RECORDS SUPPLIED:
-------
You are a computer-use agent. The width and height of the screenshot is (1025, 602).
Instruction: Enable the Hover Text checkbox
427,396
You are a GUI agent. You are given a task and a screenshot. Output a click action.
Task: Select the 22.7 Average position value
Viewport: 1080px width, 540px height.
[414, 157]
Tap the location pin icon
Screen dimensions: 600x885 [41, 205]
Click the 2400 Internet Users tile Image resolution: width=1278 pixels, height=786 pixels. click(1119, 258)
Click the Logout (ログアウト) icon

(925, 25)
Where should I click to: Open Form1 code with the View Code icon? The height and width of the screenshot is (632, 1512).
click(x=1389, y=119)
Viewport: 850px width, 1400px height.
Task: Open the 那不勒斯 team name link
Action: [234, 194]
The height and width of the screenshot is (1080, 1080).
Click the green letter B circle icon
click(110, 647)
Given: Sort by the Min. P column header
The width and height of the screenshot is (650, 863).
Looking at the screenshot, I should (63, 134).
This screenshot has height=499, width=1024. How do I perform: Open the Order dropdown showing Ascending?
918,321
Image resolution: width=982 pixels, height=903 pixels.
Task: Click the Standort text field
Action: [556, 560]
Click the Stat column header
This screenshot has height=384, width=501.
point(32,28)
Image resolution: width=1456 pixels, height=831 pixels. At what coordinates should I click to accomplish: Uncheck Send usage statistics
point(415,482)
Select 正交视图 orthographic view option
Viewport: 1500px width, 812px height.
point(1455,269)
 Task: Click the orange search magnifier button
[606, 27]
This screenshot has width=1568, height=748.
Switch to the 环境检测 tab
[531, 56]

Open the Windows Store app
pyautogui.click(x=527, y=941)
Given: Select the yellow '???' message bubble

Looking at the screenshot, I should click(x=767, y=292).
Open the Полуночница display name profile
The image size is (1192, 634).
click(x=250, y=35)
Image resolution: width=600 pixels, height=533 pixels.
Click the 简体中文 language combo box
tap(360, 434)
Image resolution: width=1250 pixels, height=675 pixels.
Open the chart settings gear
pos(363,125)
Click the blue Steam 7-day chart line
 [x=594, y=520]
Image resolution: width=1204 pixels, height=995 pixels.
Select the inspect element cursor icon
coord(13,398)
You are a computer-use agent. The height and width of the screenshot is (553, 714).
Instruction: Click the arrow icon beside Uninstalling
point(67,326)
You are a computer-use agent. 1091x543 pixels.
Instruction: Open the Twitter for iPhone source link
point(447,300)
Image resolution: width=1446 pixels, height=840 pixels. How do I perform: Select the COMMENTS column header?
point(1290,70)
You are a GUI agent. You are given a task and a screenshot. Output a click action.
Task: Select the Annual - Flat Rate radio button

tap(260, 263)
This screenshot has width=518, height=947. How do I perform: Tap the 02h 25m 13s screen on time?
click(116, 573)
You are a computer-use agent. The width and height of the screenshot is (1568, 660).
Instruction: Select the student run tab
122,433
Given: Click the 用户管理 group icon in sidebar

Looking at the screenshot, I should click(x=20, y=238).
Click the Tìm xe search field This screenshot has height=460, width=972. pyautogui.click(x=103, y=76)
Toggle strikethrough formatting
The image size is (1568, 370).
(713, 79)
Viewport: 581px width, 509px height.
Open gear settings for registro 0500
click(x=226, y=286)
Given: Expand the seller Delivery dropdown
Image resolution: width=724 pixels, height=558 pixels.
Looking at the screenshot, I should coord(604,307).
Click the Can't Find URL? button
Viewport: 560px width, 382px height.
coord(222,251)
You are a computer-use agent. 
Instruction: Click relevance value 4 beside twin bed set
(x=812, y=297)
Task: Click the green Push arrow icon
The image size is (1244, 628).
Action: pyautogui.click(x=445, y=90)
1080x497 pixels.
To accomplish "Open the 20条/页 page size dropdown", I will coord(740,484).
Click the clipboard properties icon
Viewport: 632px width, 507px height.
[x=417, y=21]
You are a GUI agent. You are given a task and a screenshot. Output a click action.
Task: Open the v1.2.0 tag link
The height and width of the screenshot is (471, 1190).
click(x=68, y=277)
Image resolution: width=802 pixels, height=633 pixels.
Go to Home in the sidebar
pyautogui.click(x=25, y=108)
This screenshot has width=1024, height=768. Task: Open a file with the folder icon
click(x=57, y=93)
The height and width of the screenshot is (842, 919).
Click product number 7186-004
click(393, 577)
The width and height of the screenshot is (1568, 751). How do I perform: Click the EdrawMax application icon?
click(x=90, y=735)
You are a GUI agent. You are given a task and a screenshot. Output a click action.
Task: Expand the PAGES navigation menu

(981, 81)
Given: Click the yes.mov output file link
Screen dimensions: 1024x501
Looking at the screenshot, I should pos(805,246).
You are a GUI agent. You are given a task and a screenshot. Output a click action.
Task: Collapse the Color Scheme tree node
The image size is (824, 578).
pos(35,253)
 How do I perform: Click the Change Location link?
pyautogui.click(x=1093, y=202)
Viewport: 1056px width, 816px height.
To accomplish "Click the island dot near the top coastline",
-------
WORK REQUEST: Return, exactly as written, the "This screenshot has width=1024, height=768." line and each line after it through the end of the listing above.

YOUR RESPONSE:
This screenshot has width=1024, height=768. Task: Open a file with the folder icon
click(x=57, y=93)
The height and width of the screenshot is (842, 919).
Click product number 7186-004
click(393, 577)
The width and height of the screenshot is (1568, 751). How do I perform: Click the EdrawMax application icon?
click(x=90, y=735)
You are a GUI agent. You are given a task and a screenshot. Output a click action.
Task: Expand the PAGES navigation menu

(981, 81)
Given: Click the yes.mov output file link
Screen dimensions: 1024x501
Looking at the screenshot, I should pos(805,246).
You are a GUI agent. You are given a task and a screenshot. Output a click action.
Task: Collapse the Color Scheme tree node
The image size is (824, 578).
pos(35,253)
 How do I perform: Click the Change Location link?
pyautogui.click(x=1093, y=202)
Viewport: 1056px width, 816px height.
To accomplish "Click the island dot near the top coastline",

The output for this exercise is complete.